__WHAT NEEDS TO BE DONE__.
From the line containing "Task: Click the browser URL address bar" to the end of the records below, both included, every line should be repeated exactly; pictures should be dropped.

-------- DATA PROVIDED

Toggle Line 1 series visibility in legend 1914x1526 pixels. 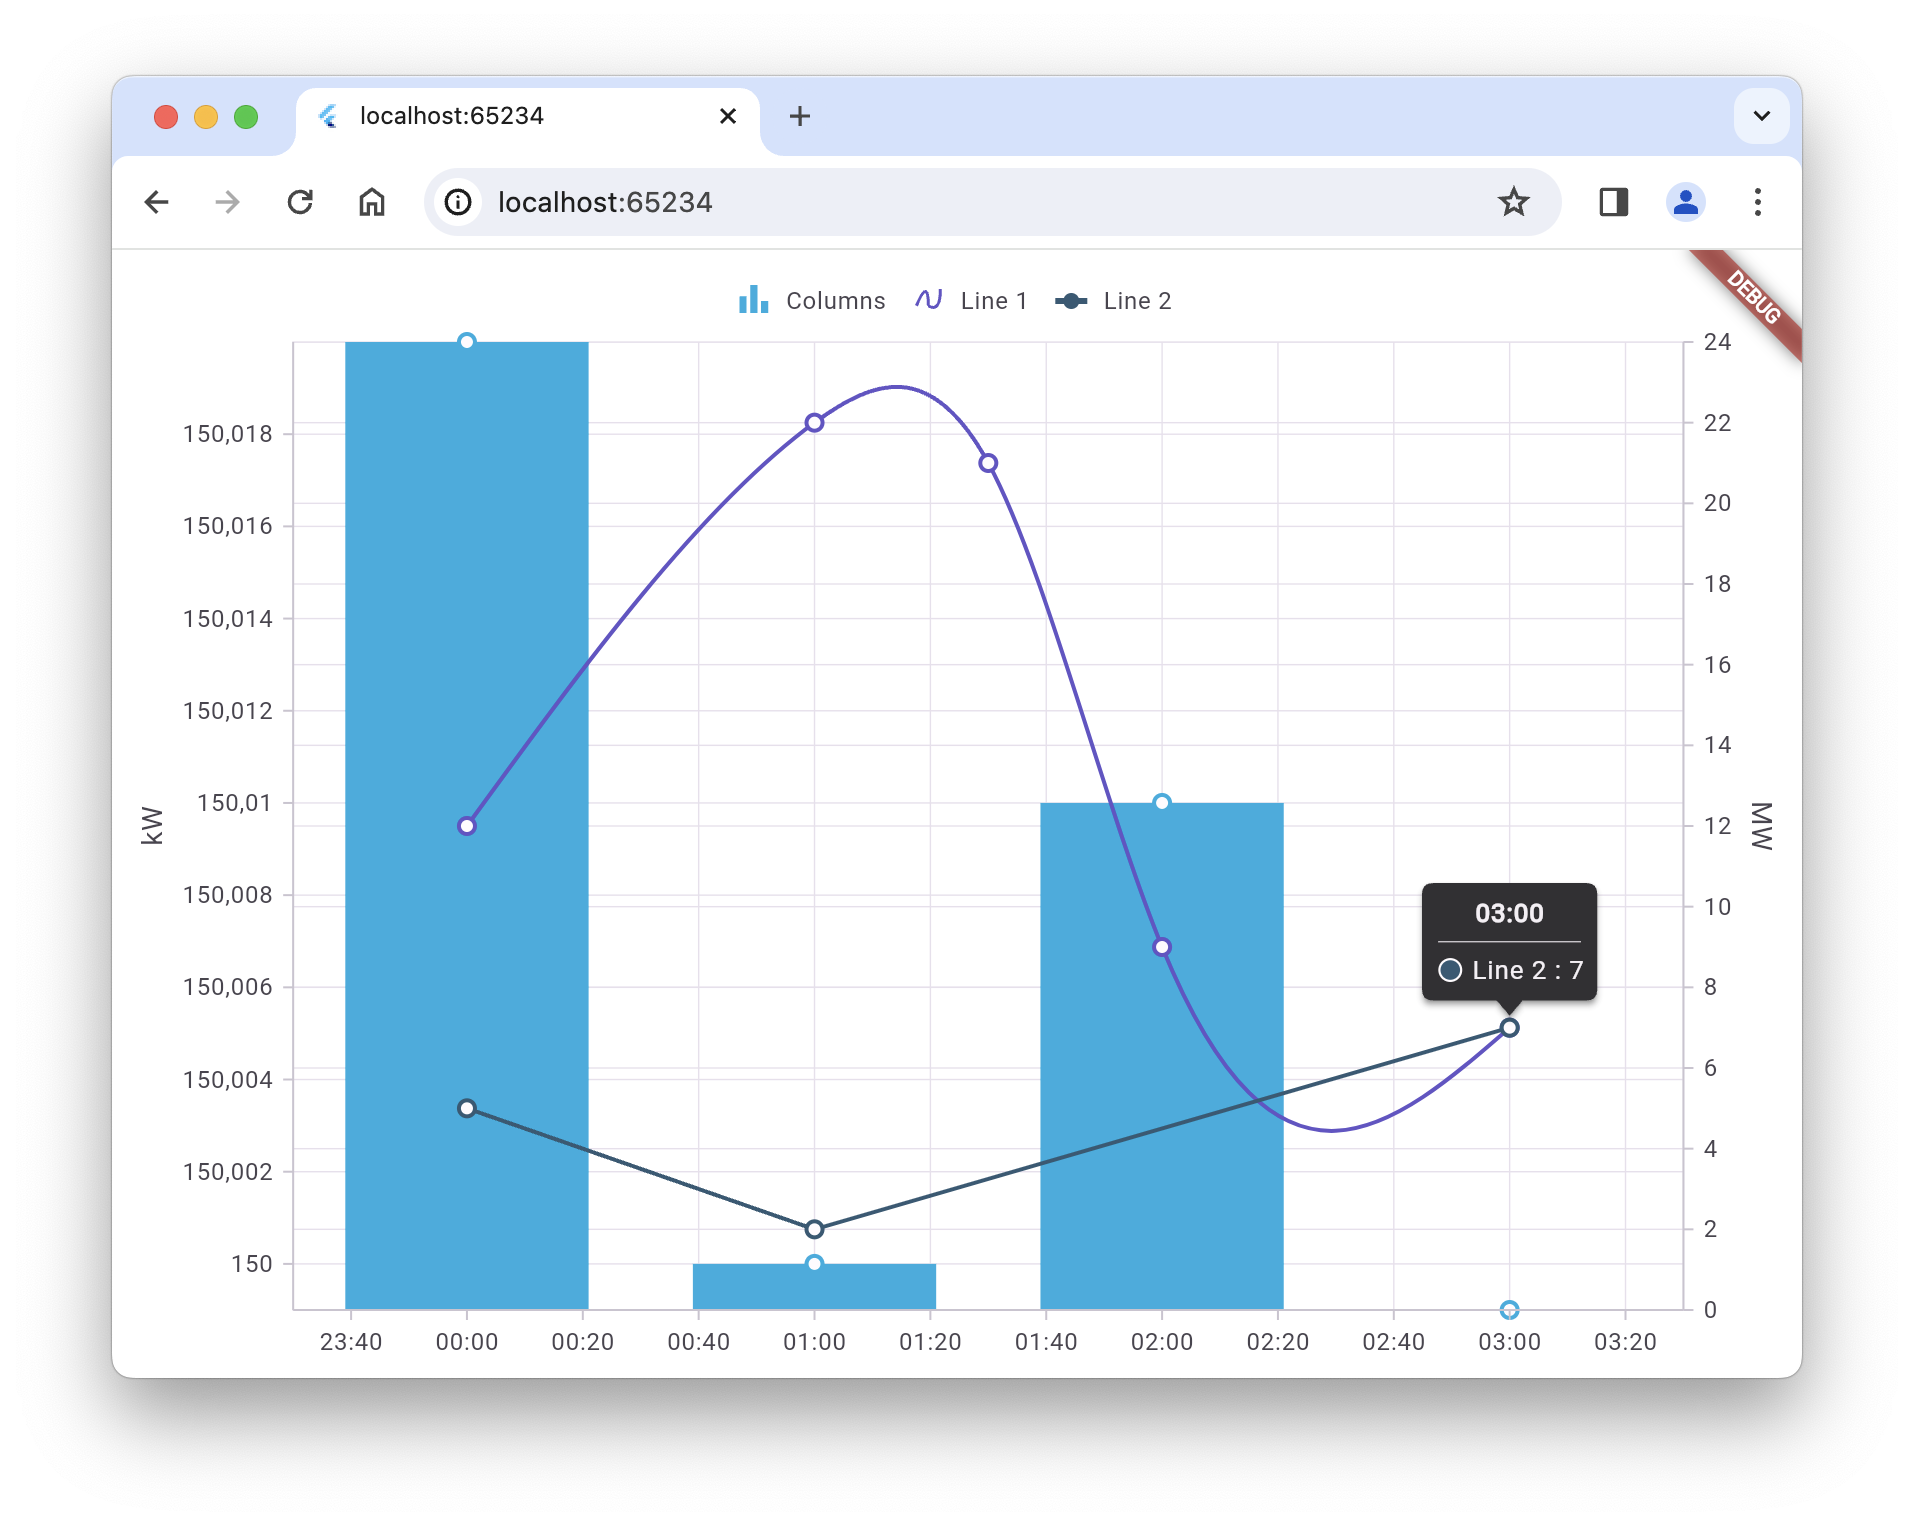(971, 301)
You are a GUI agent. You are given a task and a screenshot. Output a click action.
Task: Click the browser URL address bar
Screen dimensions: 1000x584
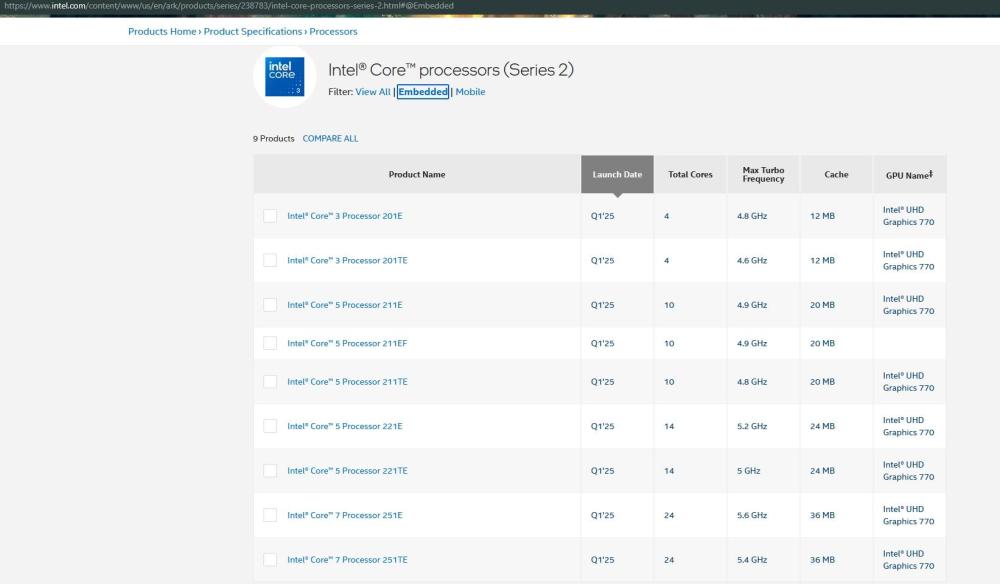(x=230, y=7)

----------------

__RESPONSE__.
Task: Click the browser URL address bar
Screen dimensions: 1000x584
(x=230, y=7)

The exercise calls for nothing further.